White Hall is an unincorporated community in Albemarle County, Virginia, United States.

"Whitehall, in the northwestern portion of the county, was an election precinct known as Glenn's Store, William Maupin's Store, Maupin's Tavern, Miller's Store, Shumate's Tavern, until 1835. Then, it was named Whitehall for a White family living in the community. White Hall Pop. 55; elev. 722."

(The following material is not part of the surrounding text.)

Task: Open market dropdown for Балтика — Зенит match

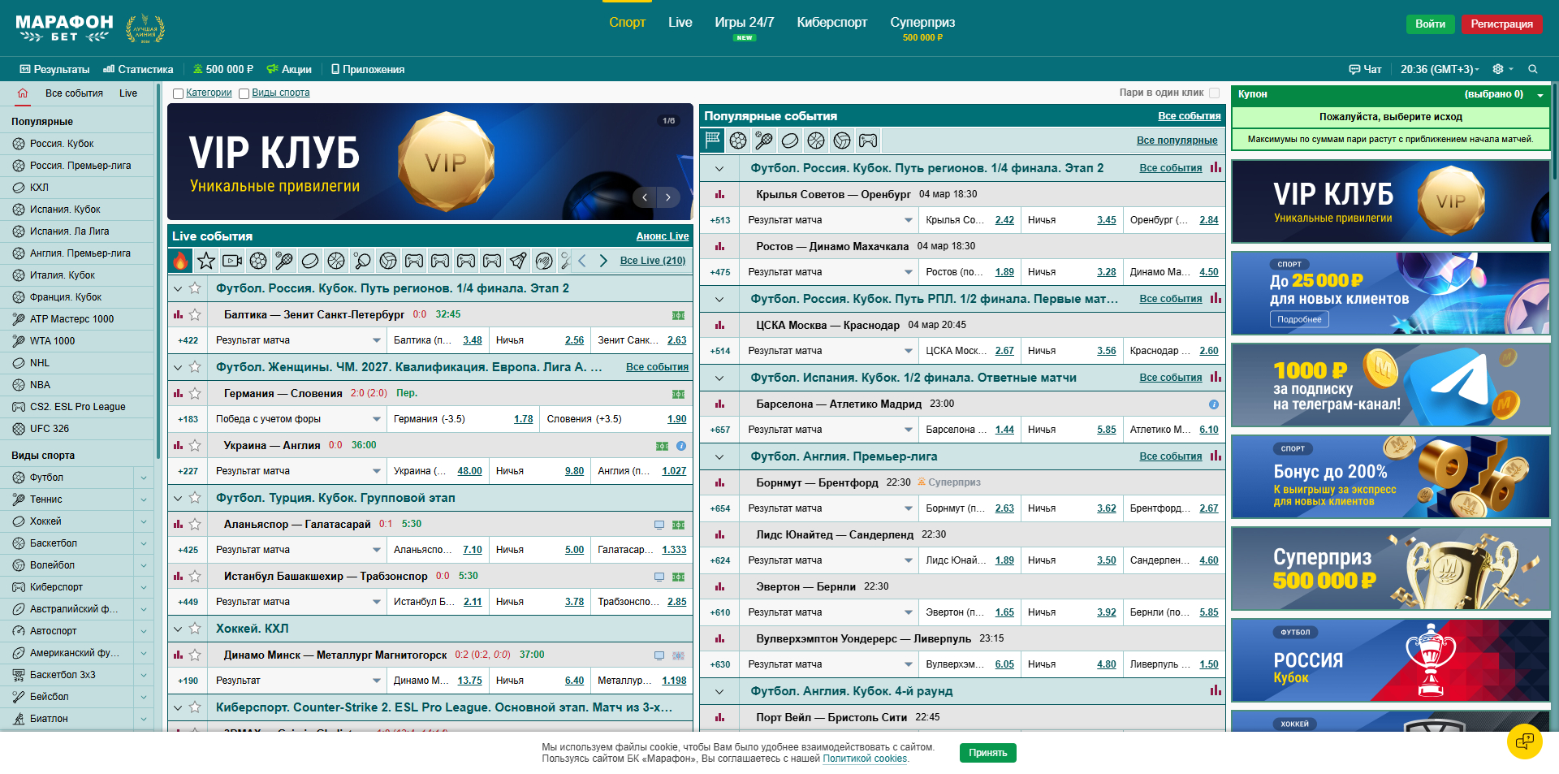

Whitehall was an election district, and was also previously named Glenn's Store; William Maupin's Store; Maupin's Tavern; Miller's Tavern; Shumate's Tavern, until the present name was established in 1835. The White family in the area was possibly that of Anderson White, whose plantation was four miles to the east, in Free Union, and who, with his wife Lucinda Huckstep, raised 12 children, some of whom lived at White Hall.

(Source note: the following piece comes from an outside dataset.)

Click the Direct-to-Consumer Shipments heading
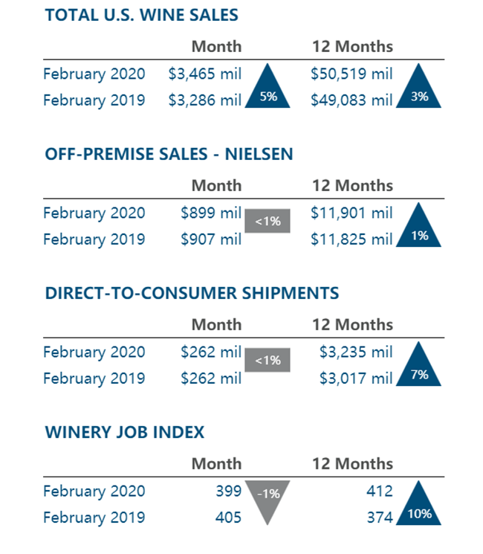Image resolution: width=483 pixels, height=554 pixels. pos(192,293)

The Virginia house of Delegates passed Bill 111 on December 19, 1849, for a survey of a road from Shumate's Tavern to Covington, Virginia in Alleghany County, Virginia. In January 1849 a grant in aid was proposed to intersect the turnpike from Vance's on the Huntersville and Warm Springs Turnpike to the Jackson's River Turnpike at John Shumate's Tavern, a distance of about 15 miles.